The Story
One More Pass
The P-47 was not graceful in the way a Spitfire was graceful. It was huge, heavy, turbocharged, and hard to kill. Pilots called it the Jug. It could dive like a dropped anvil, carry punishment home in its cylinders and skin, and throw eight streams of .50-caliber fire into a target with terrifying weight.
Francis Stanley Gabreski understood that airplane. Born in Oil City, Pennsylvania, the son of Polish immigrants, he had gone to Britain, flown briefly with Polish fighter pilots, and come back to the U.S. 56th Fighter Group with a sharpened eye for air combat. By the summer of 1944 he was commanding the 61st Fighter Squadron and carrying 28 confirmed victories, all earned in the European theater.
His reputation had been built in a fighter group that did not fly politely. The 56th was an Eighth Air Force P-47 outfit to the bone: high-altitude escort one day, fighter sweep the next, and, after Normandy, the low work over airfields and rail lines. Gabreski was methodical rather than flashy. He stalked, closed, fired at short range, and broke away before the other pilot could use altitude or surprise against him.
On July 20, 1944, Gabreski was near the end of his combat tour. The 56th Fighter Group was working over German airfields in the Koblenz area. His P-47D, serial 42-26418 and squadron code HV-A, went down west of Koblenz after a strafing run. The Army Air Corps missing-aircrew record lists the aircraft as a P-47D of the 56th Fighter Group, 61st Fighter Squadron, with Gabreski as pilot and POW.
The story remembered by the Air Force is blunt: while strafing a German airfield, the propeller of Gabreski's P-47 struck the ground. He crash-landed, evaded briefly, and was captured. The war's top American ace over Europe would spend the remaining months of the war at Stalag Luft I rather than on a bond tour back home.
That is the hard edge of the story. Gabreski was not shot out of the sky in a clean duel. He was lost doing the dangerous, low, dirty work the Thunderbolt was built to survive: sweeping down over enemy airfields, trucks, parked aircraft, hangars, and flak positions. One more pass was enough.

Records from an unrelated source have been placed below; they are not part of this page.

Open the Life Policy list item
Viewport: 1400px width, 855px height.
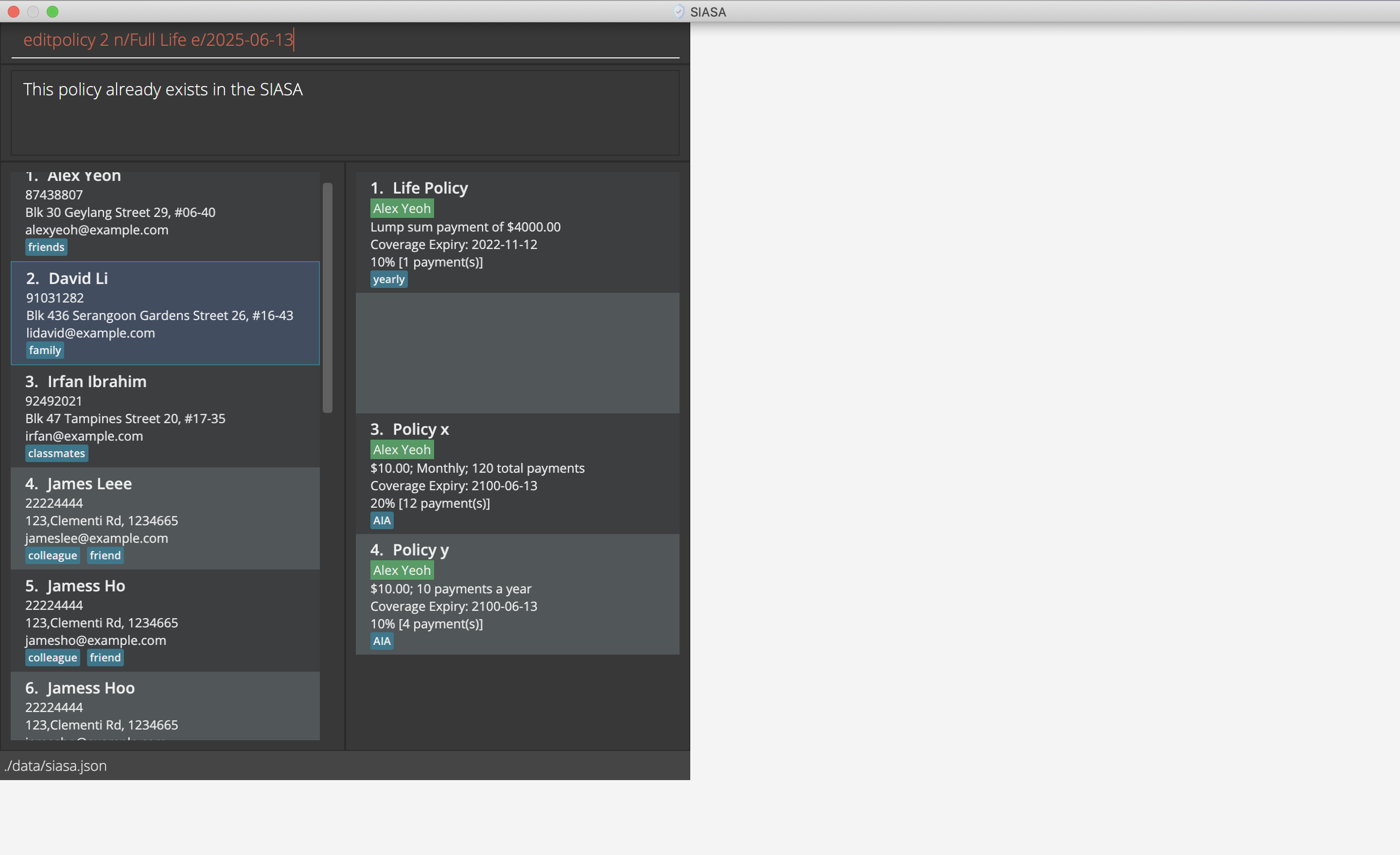pyautogui.click(x=517, y=232)
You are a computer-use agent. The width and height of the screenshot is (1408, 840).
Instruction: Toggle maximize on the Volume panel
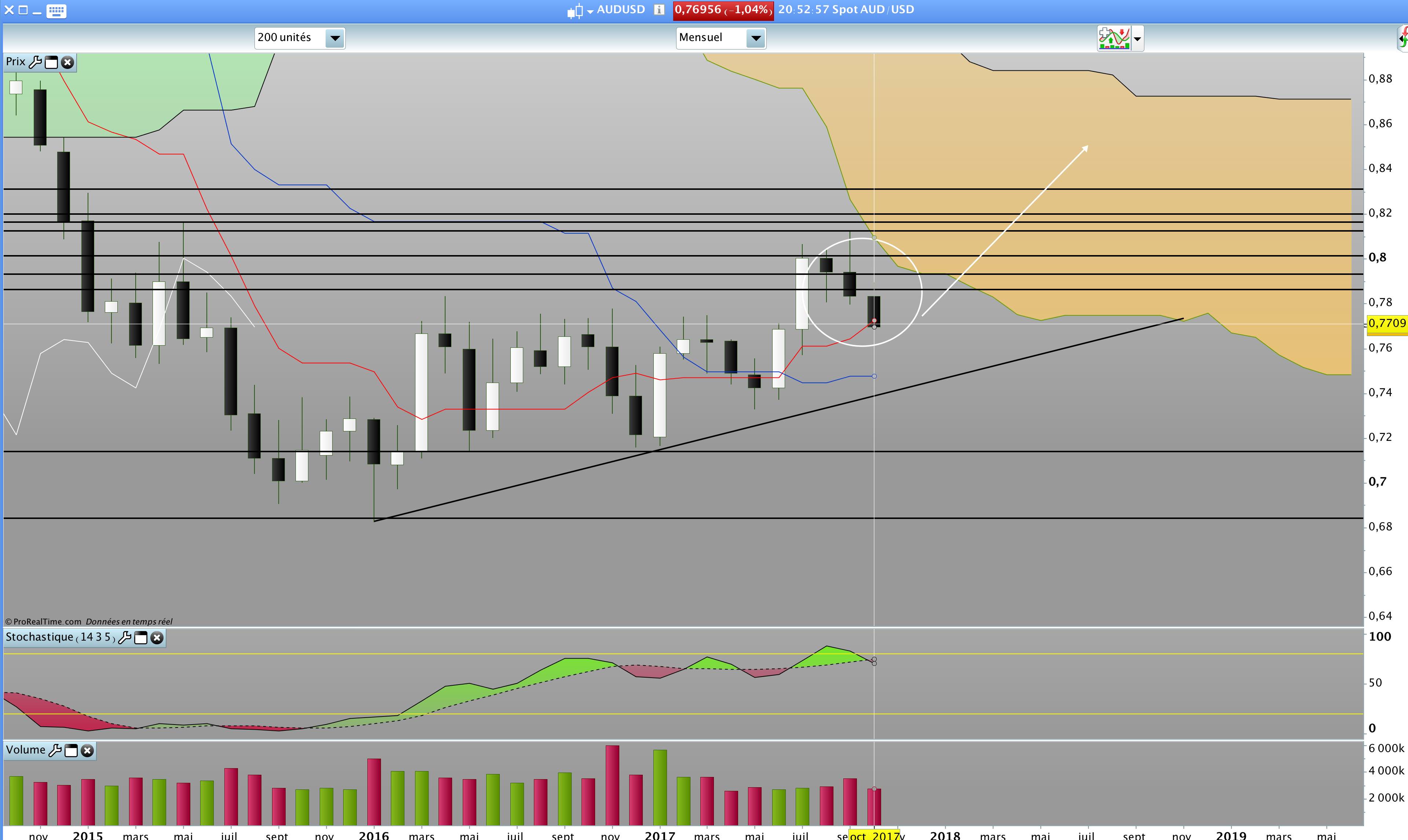click(72, 751)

After liberation in 1945, Gabreski stayed in uniform. He returned to combat in Korea, scored 6.5 more victories in jets, and became one of the rare American aces of two wars. But the P-47 remained the aircraft that made his name: big engine, big guns, red nose, HV-A on the fuselage, and the kind of survivability that could still put a pilot on the ground alive after everything had gone wrong.